A significant portion of the NBA isn’t concerned with winning games this season. Teams that know they can’t make the playoffs are hoping to lose as many games as possible to increase their odds of winning the lottery.

That’s the case in every season, but it’s even more important this year, despite the league changing the rules in order to disincentive tanking. Landing the top overall pick in the draft means getting the opportunity to draft Duke freshman Zion Williamson, who might be the most-hyped prospect since LeBron James.

The worst teams in basketball have their eyes on Tuesday, May 14, which is the date of the 2019 NBA Draft lottery. The order of the first round of the June 20 draft will be determined, potentially changing the landscape of the league for the next few years.

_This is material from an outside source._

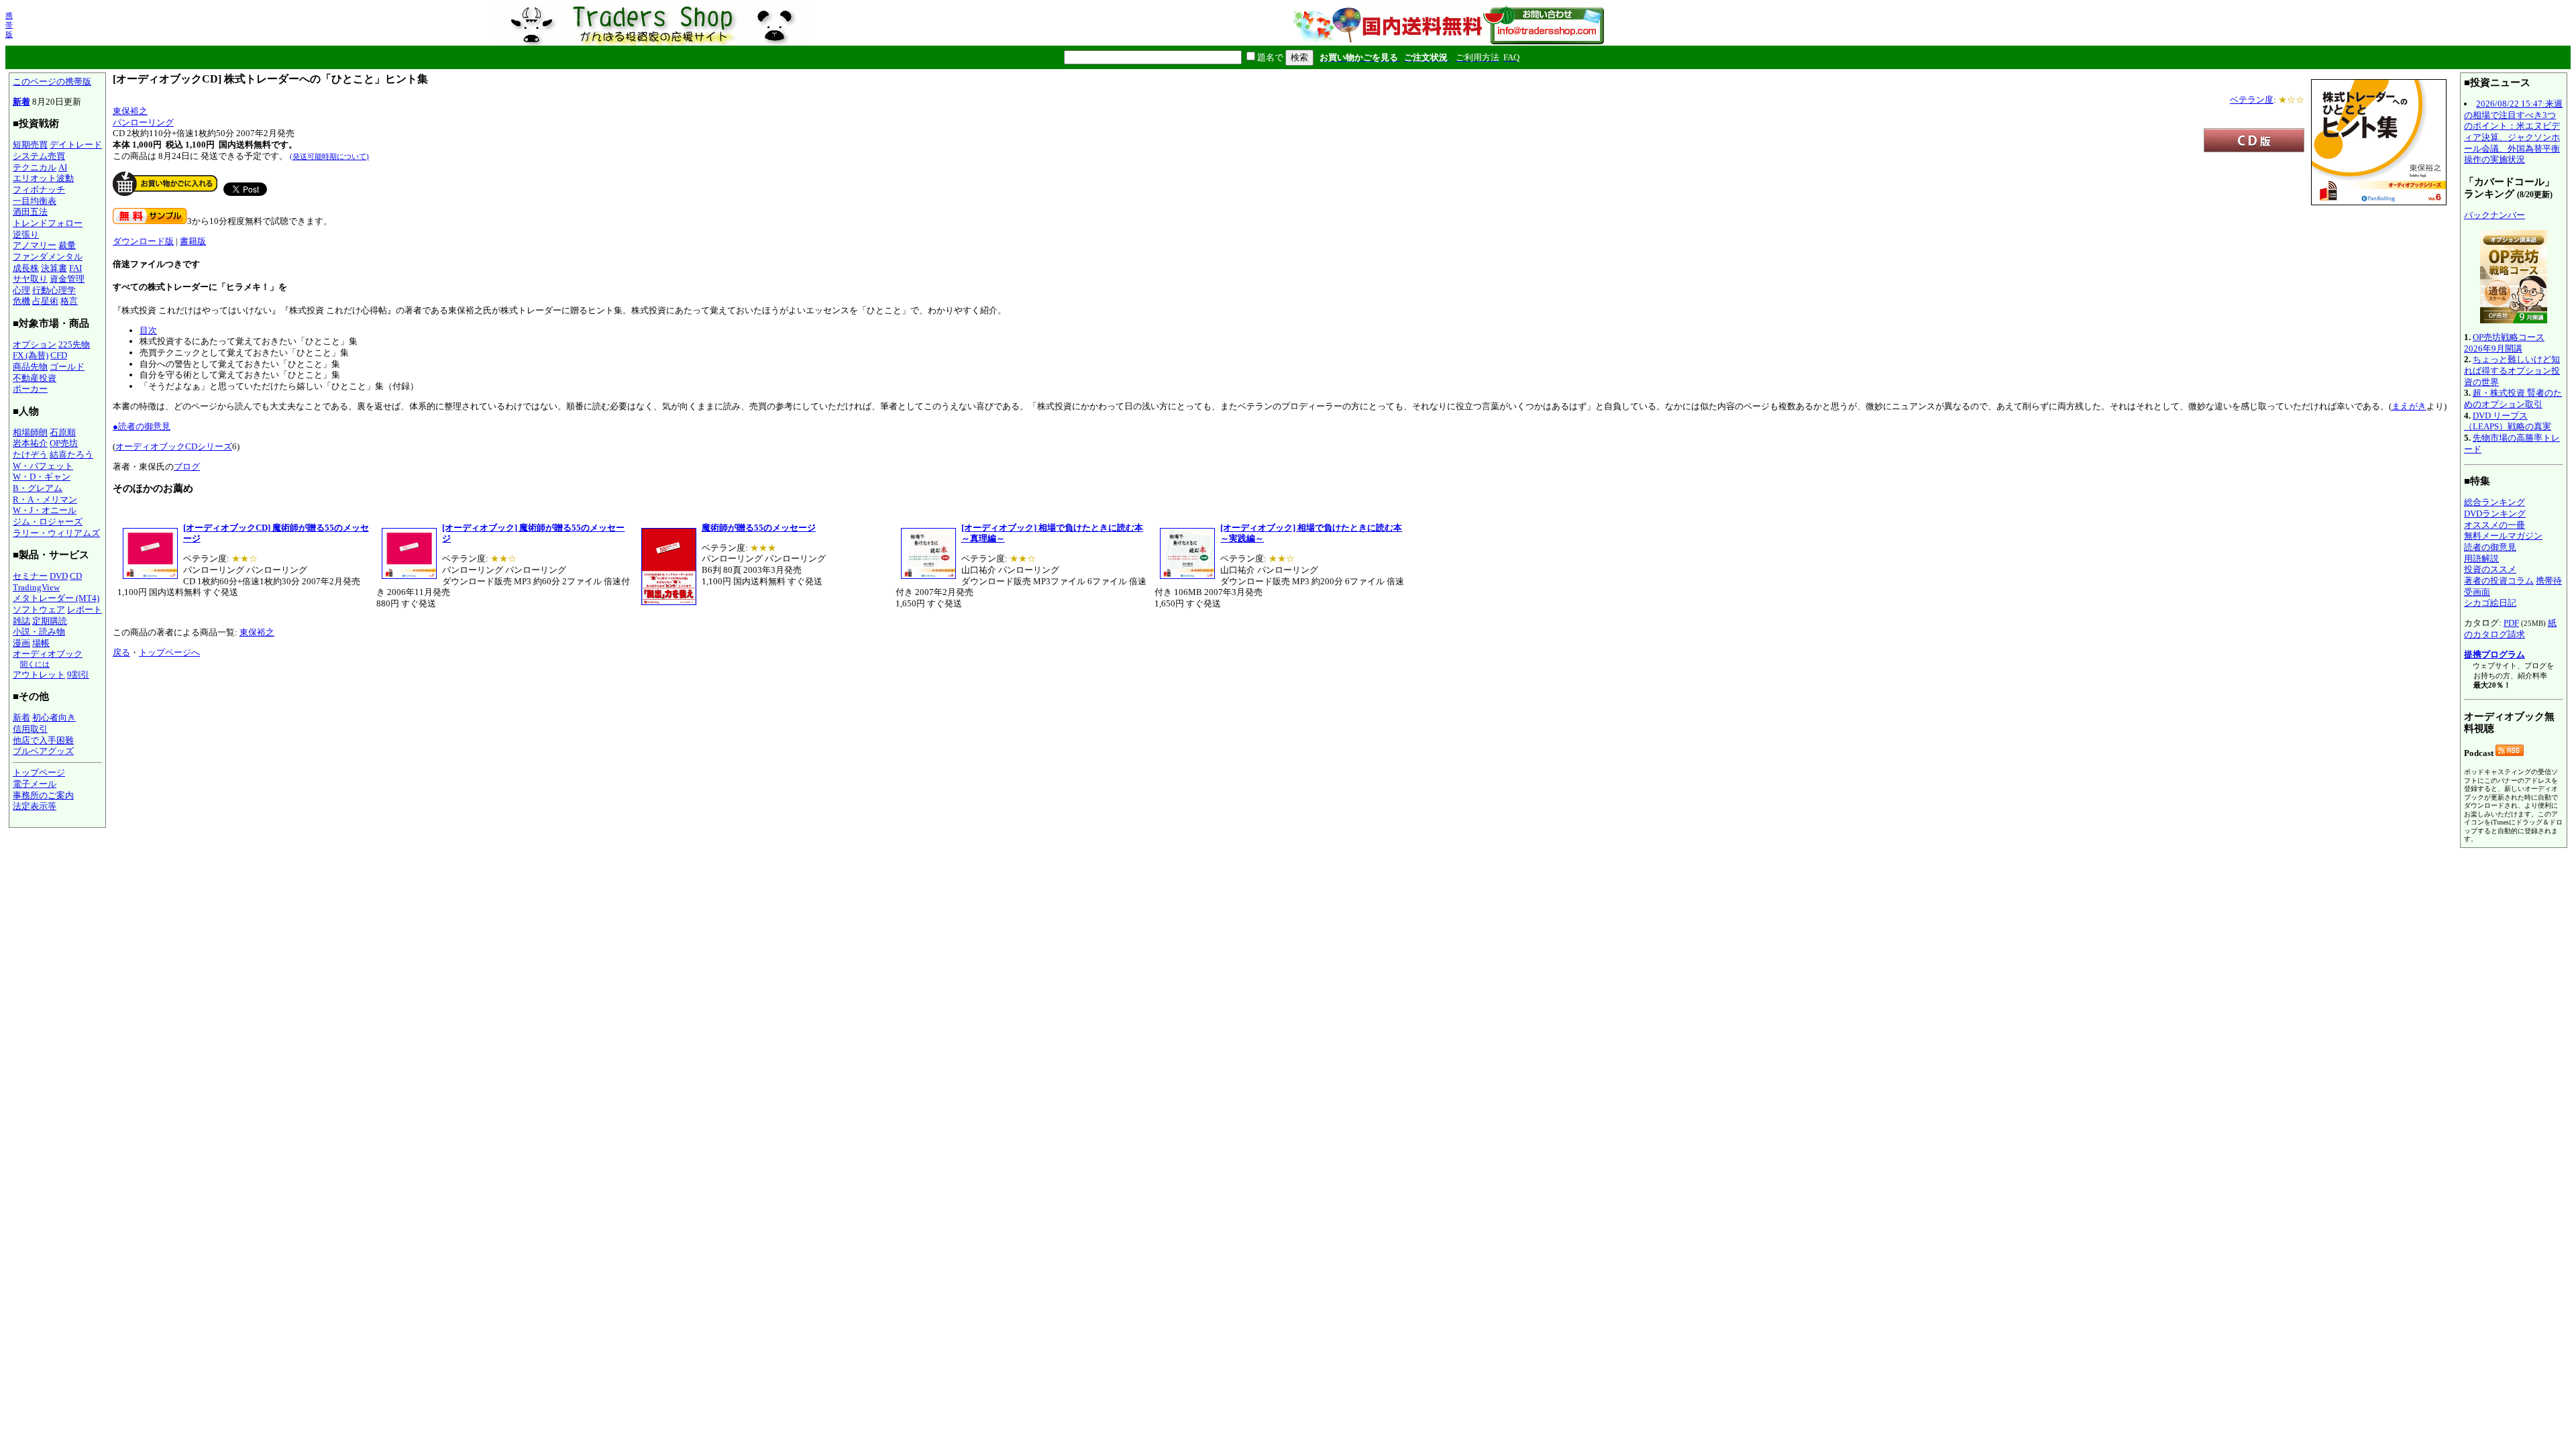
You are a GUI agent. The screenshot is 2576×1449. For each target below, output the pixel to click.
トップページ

Much of the attention will be surrounding the New York Knicks. Despite being the worst team in basketball, they’ve got visions—somewhat realistic ones—of turning into a championship contender this summer.

It could all hinge on what happens in the lottery. The teams with the three worst records will all have a 14 percent chance of getting the No.1 pick. That drops to a 12.5 percent chance for the team with the fourth-worst record and a 10.5 percent chance for the NBA’s fifth-worst team.

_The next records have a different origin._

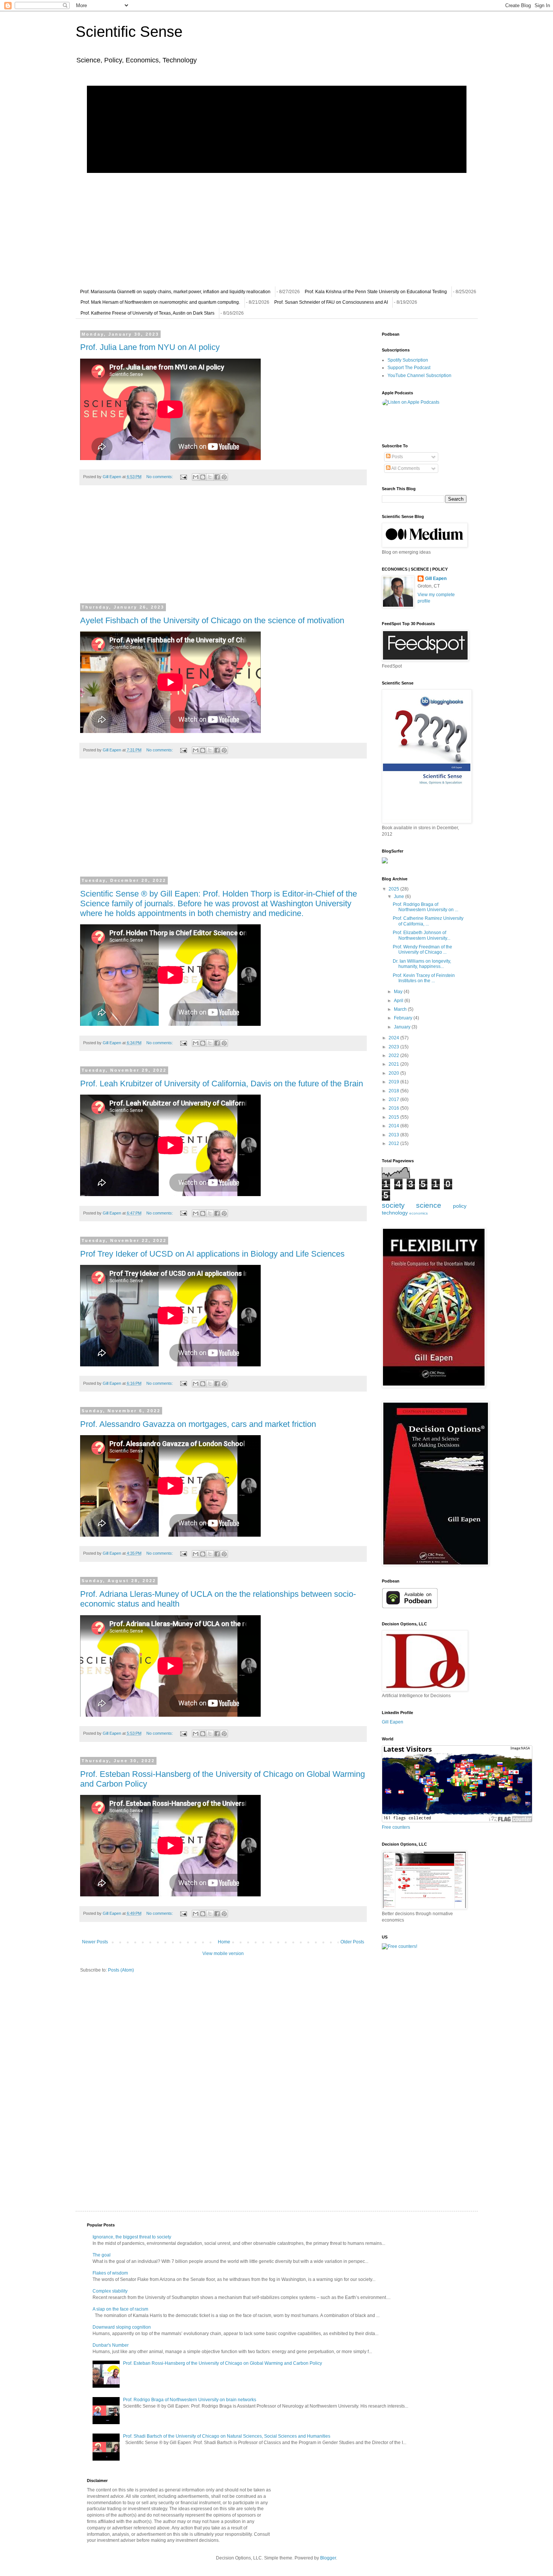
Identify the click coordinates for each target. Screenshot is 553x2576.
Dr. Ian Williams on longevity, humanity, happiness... (422, 964)
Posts (396, 456)
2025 (394, 889)
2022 (394, 1055)
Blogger (328, 2558)
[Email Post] (183, 476)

The Knicks could make the Duke star part of their roster for the 2019-2020 season, but there is increased speculation that New York would trade the pick to the New Orleans Pelicans for Anthony Davis. Acquiring Davis might attract Kevin Durant—many assume he’s already headed to New York—and another All-Star to the Big Apple in free agency.

If a team like Atlanta Hawks, Chicago Bulls or Phoenix Suns wins the lottery, they will draft Williamson and build around him for the foreseeable future. The Cleveland Cavaliers will be in the mix, as well, hoping Williamson could succeed James as their next transcendent superstar.

Before the Cavs drafted James first overall in 2003, they hadn’t won a playoff series in a decade. James got Cleveland to the second round of the postseason in 2006. He brought the city it’s first professional sports championship since 1954 when the Cavs beat the Golden State Warriors in the 2016 NBA Finals. James and Cleveland won the East five times.

Williamson, of course, doesn’t have to become the next James in order to turn a franchise around.

The Orlando Magic drafted Dwight Howard first overall in 2004, and the big man led them to the NBA Finals five years later. Five years after the Oklahoma City Thunder—they were the Seattle Supersonics through the 2007-2008 season—took Kevin Durant first overall in 2007, he took the team that drafted him to the finals. Three years after Chicago picked Derrick Rose first overall in 2008, the Bulls’ point guard became the youngest NBA MVP in history.

No.1 overall draft picks haven’t experienced as much success in recent years, but history suggests that will soon change. Every top pick from 2008-2012 has made at least five All-Star teams or won an MVP award. The No.1 picks from 2002-2004 will all be in the Hall of Fame one day. Even 2005 No.1 overall pick Andrew Bogut had a solid career with one All-NBA Third Team selection and a championship.

The teams that secure picks in the top-three or top-five will have a good chance to select potential All-Stars, but winning the draft lottery on May 14 will be a true game-changer for one franchise.